┌────────
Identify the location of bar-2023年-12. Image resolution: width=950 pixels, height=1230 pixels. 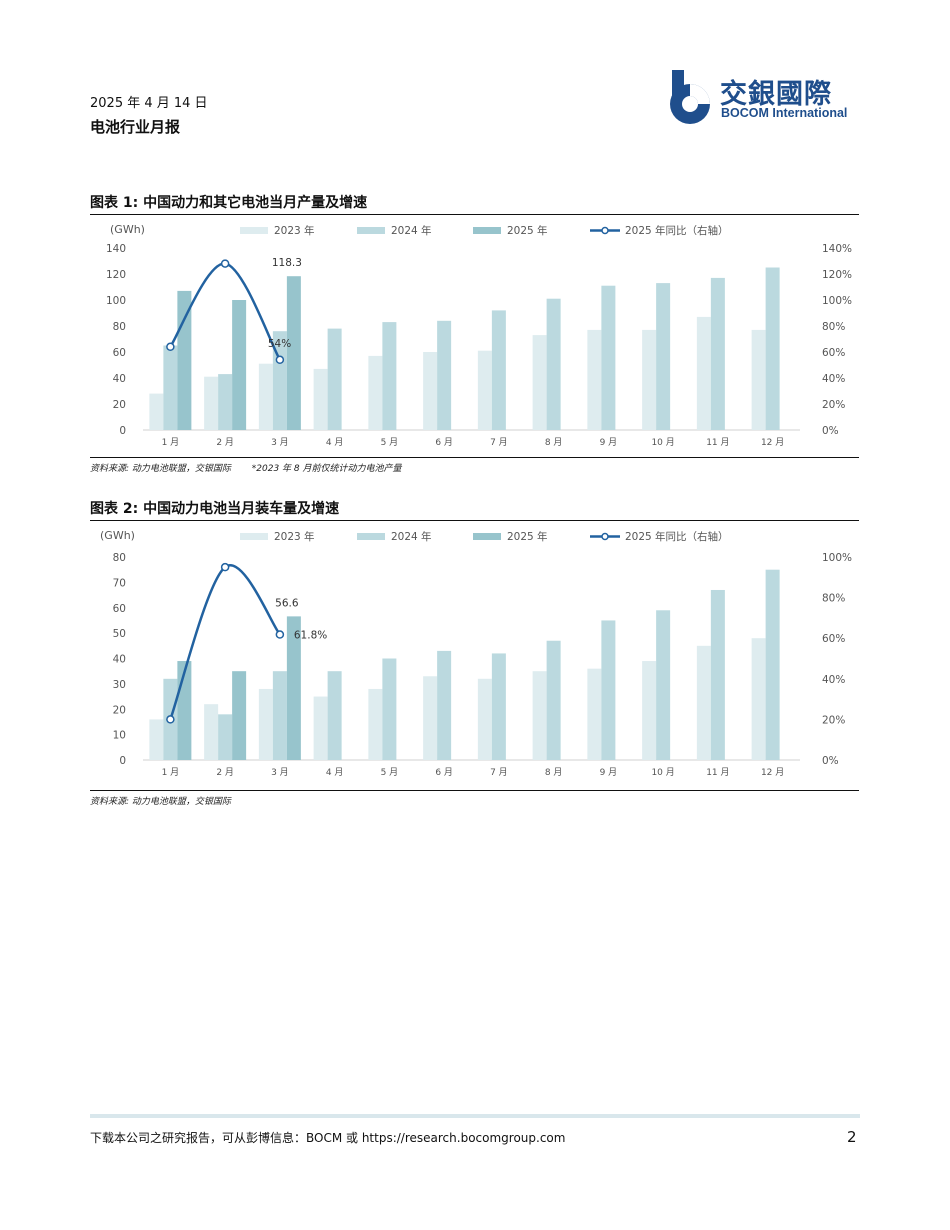
(758, 380).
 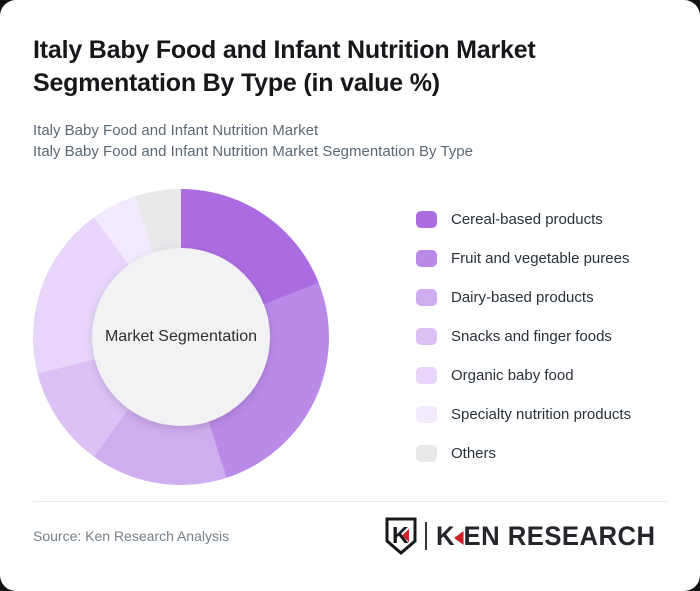 What do you see at coordinates (527, 219) in the screenshot?
I see `legend-label: Cereal-based products` at bounding box center [527, 219].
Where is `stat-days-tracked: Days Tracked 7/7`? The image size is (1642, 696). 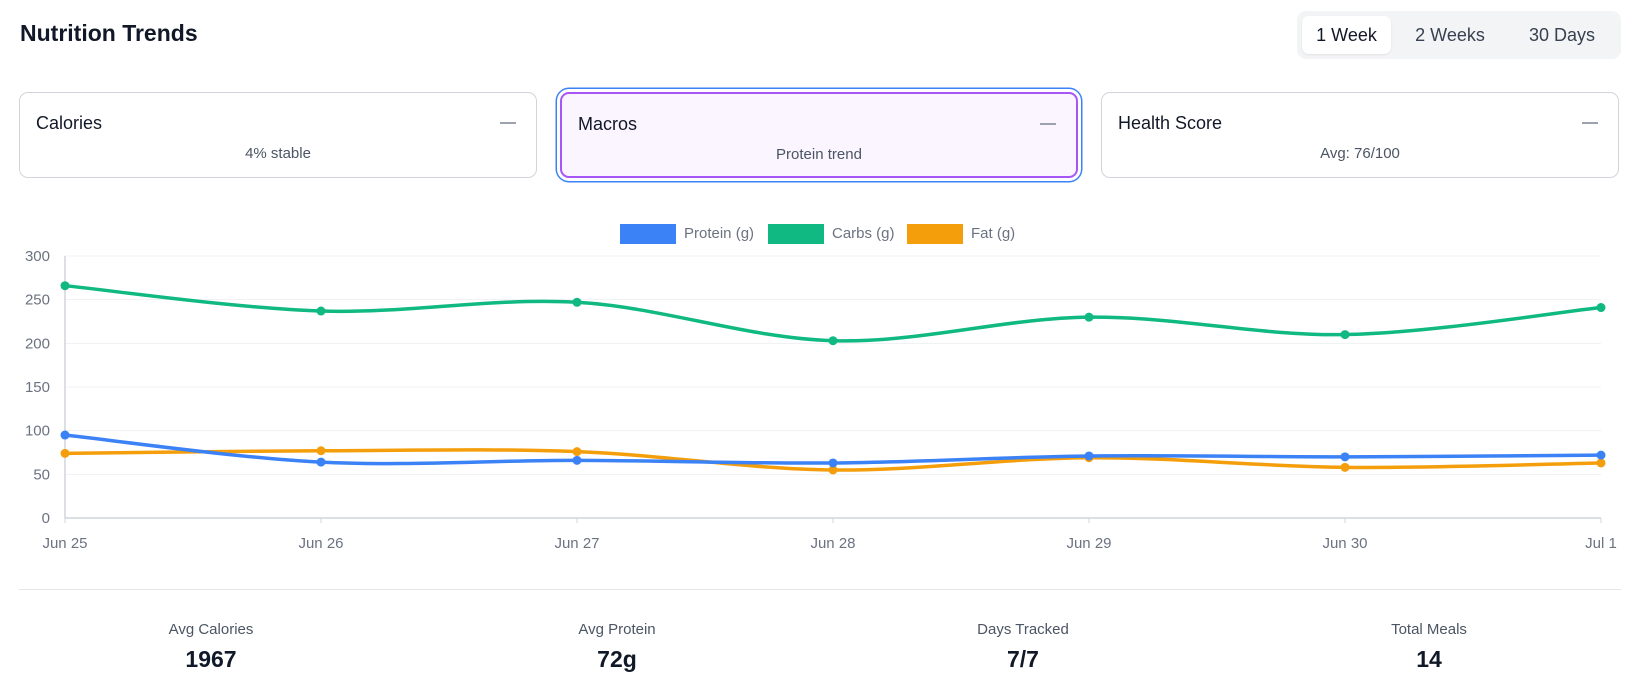
stat-days-tracked: Days Tracked 7/7 is located at coordinates (1023, 647).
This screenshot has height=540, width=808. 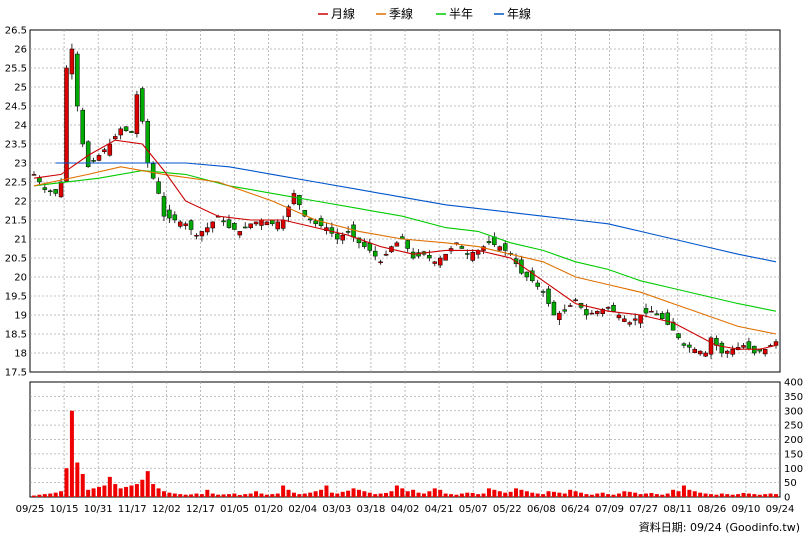 I want to click on price-tick-label: 20.5, so click(x=16, y=260).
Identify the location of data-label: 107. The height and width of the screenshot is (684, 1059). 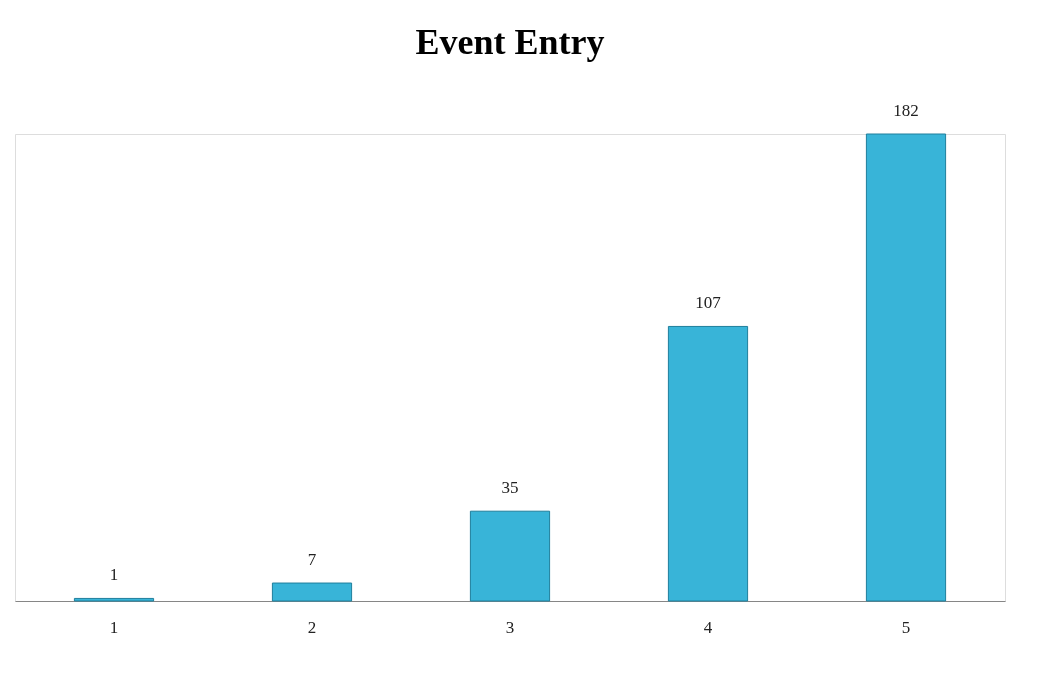
(708, 303).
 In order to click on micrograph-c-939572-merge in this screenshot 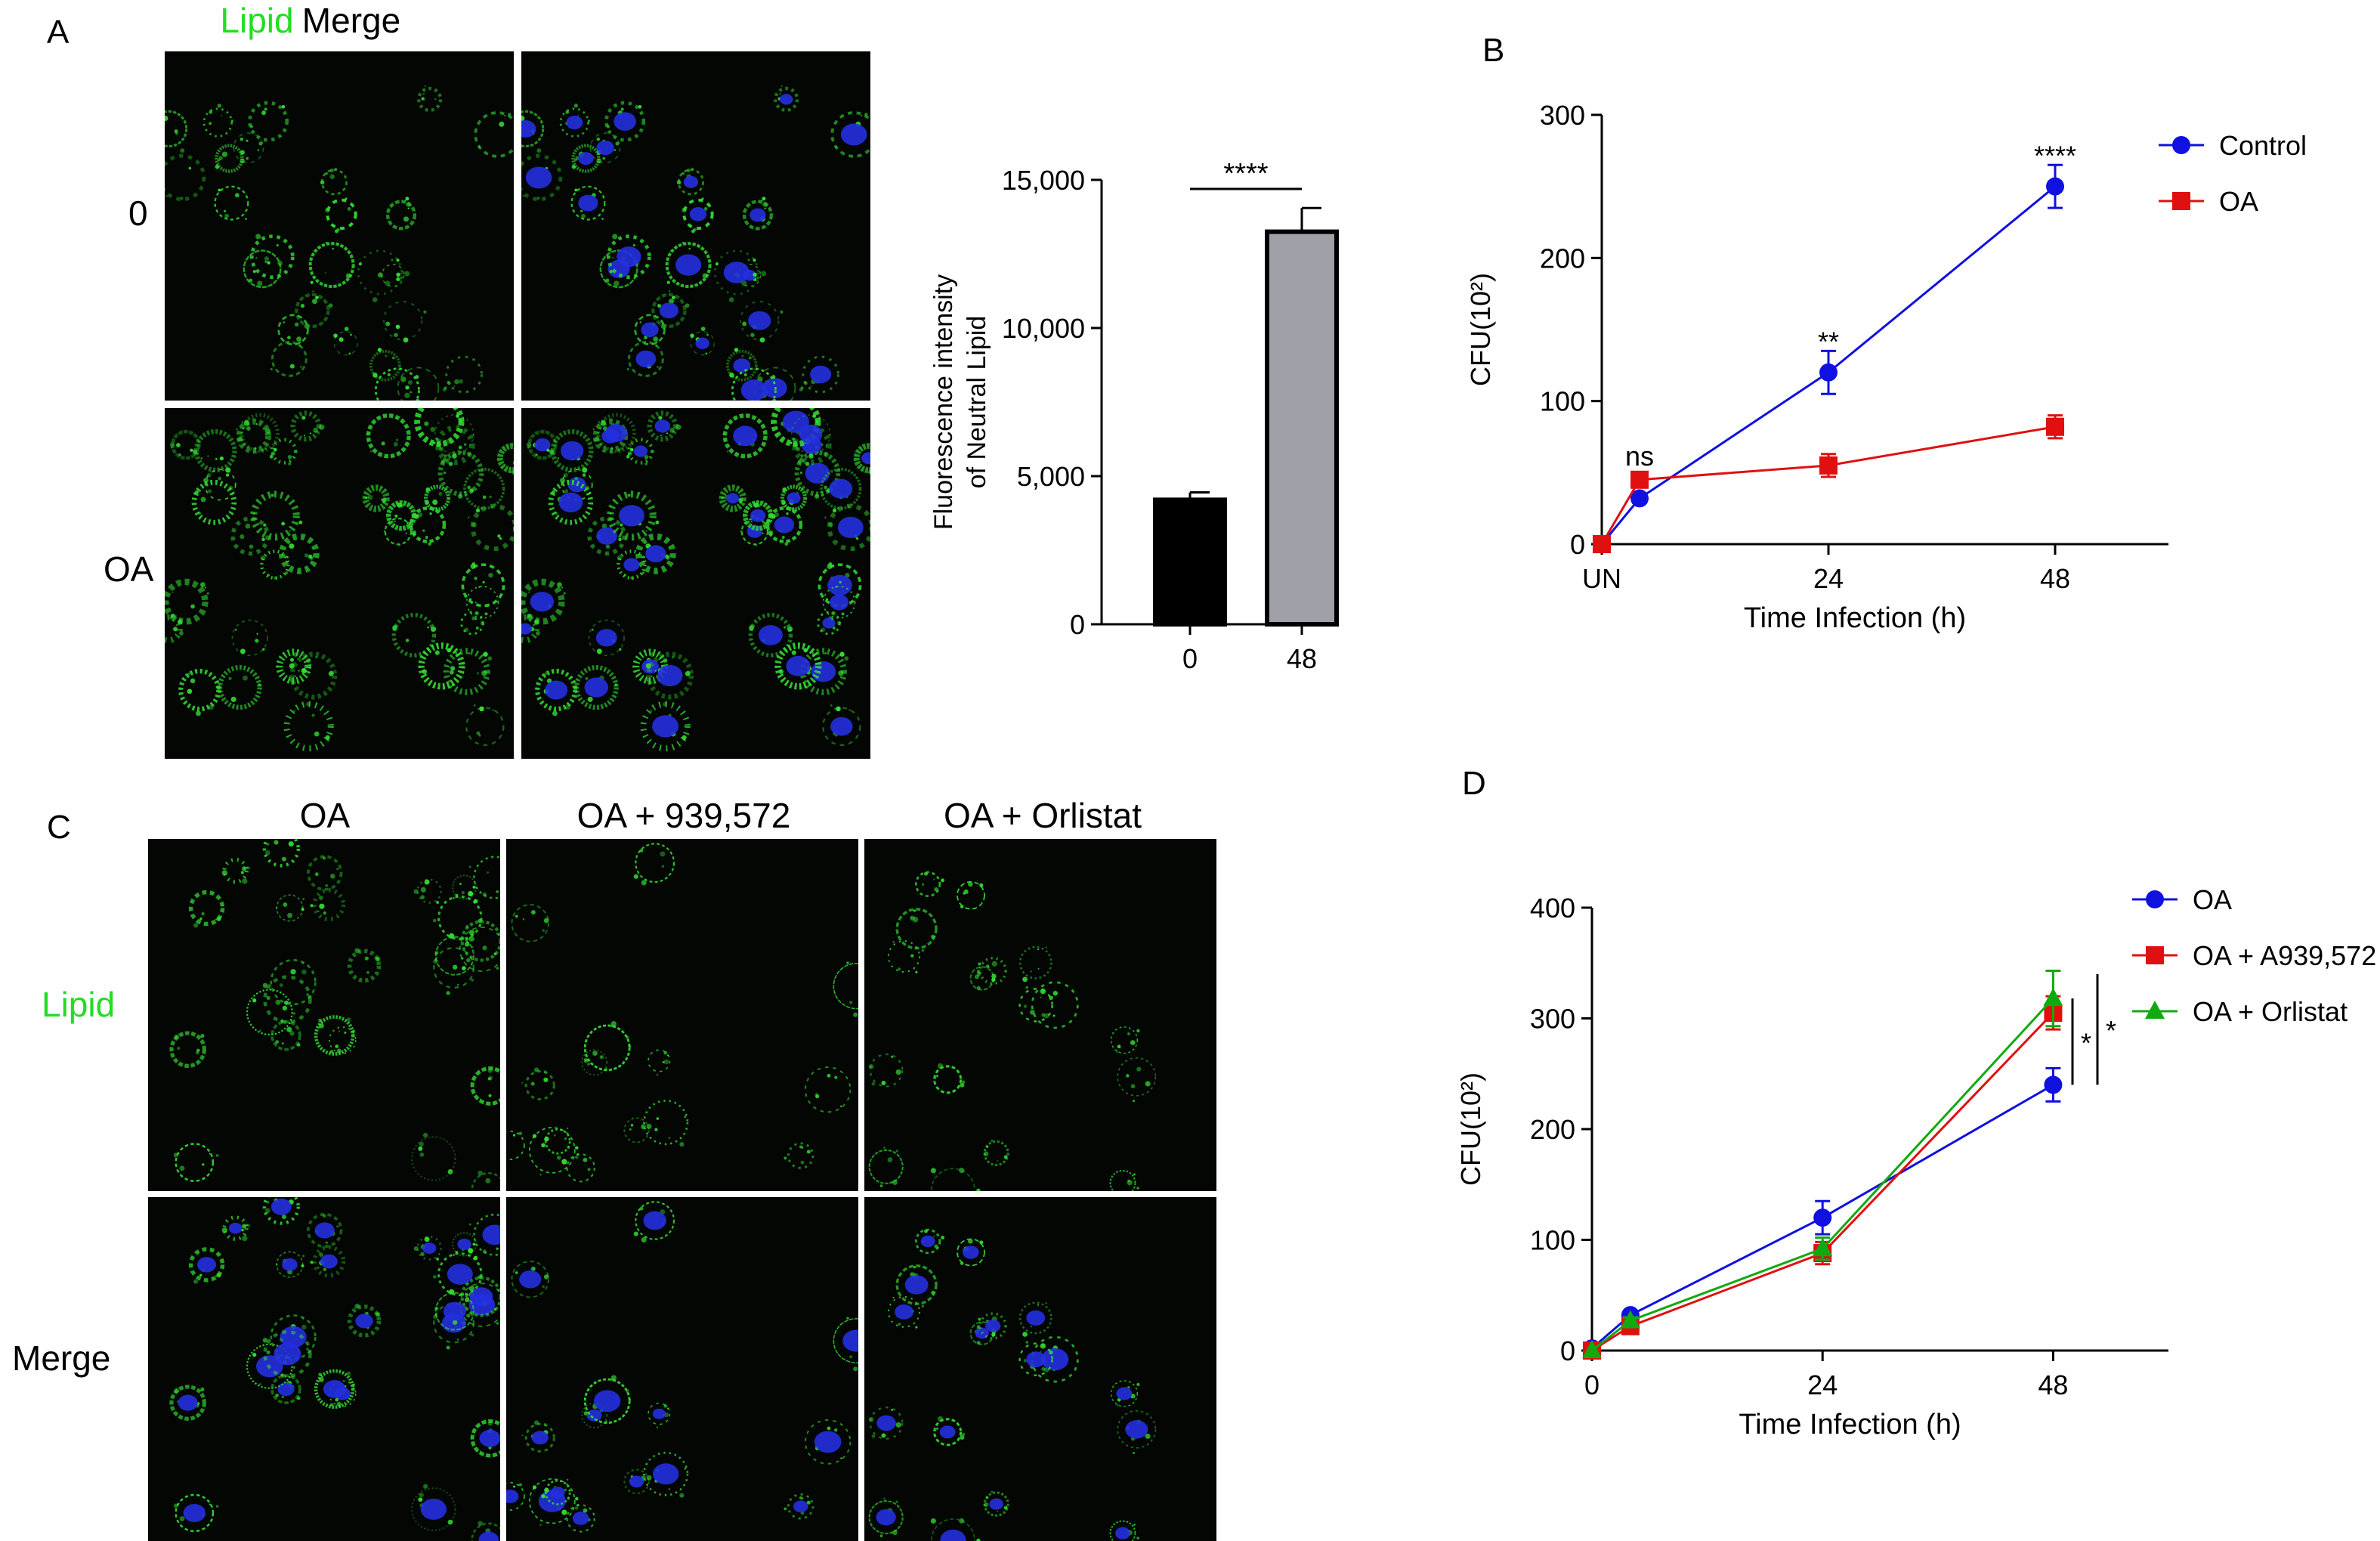, I will do `click(682, 1369)`.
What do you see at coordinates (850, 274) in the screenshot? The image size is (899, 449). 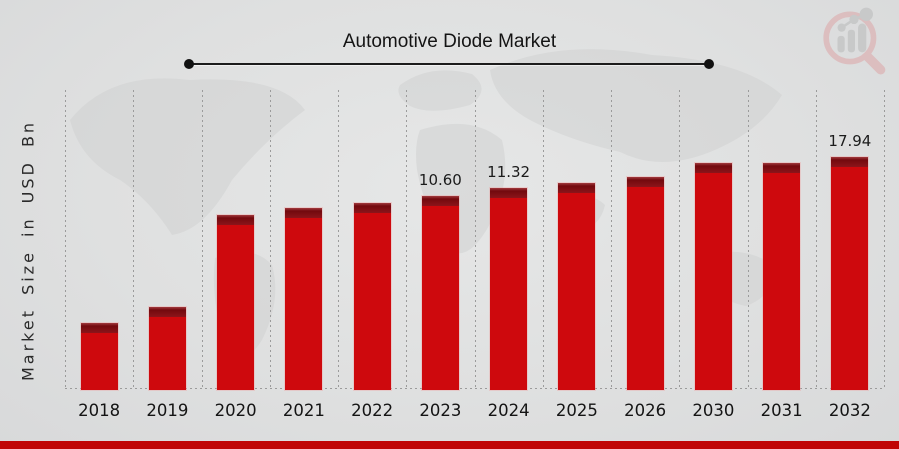 I see `bar-2032` at bounding box center [850, 274].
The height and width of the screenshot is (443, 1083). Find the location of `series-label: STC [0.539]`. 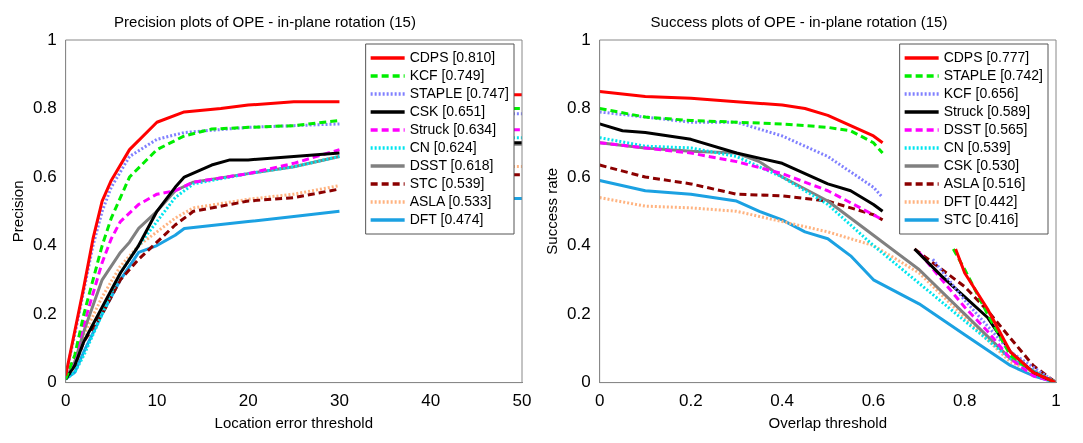

series-label: STC [0.539] is located at coordinates (447, 182).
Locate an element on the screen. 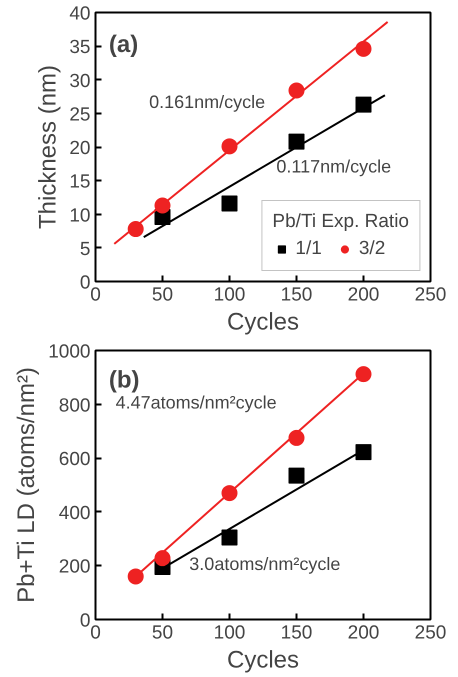 Image resolution: width=458 pixels, height=677 pixels. y-tick-label: 15 is located at coordinates (80, 182).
└────────
Task brief.
Rewrite the lines above as a numbered list, starting with the first line and ending with the line that contains "center [527, 219].", both included. Skip blank lines and leave the pictures out.

Answer for the task.
1. Identify the location of bar-2023年-12. Image resolution: width=950 pixels, height=1230 pixels. 
2. (758, 380).
3.   What do you see at coordinates (527, 219) in the screenshot?
4. I see `legend-label: Cereal-based products` at bounding box center [527, 219].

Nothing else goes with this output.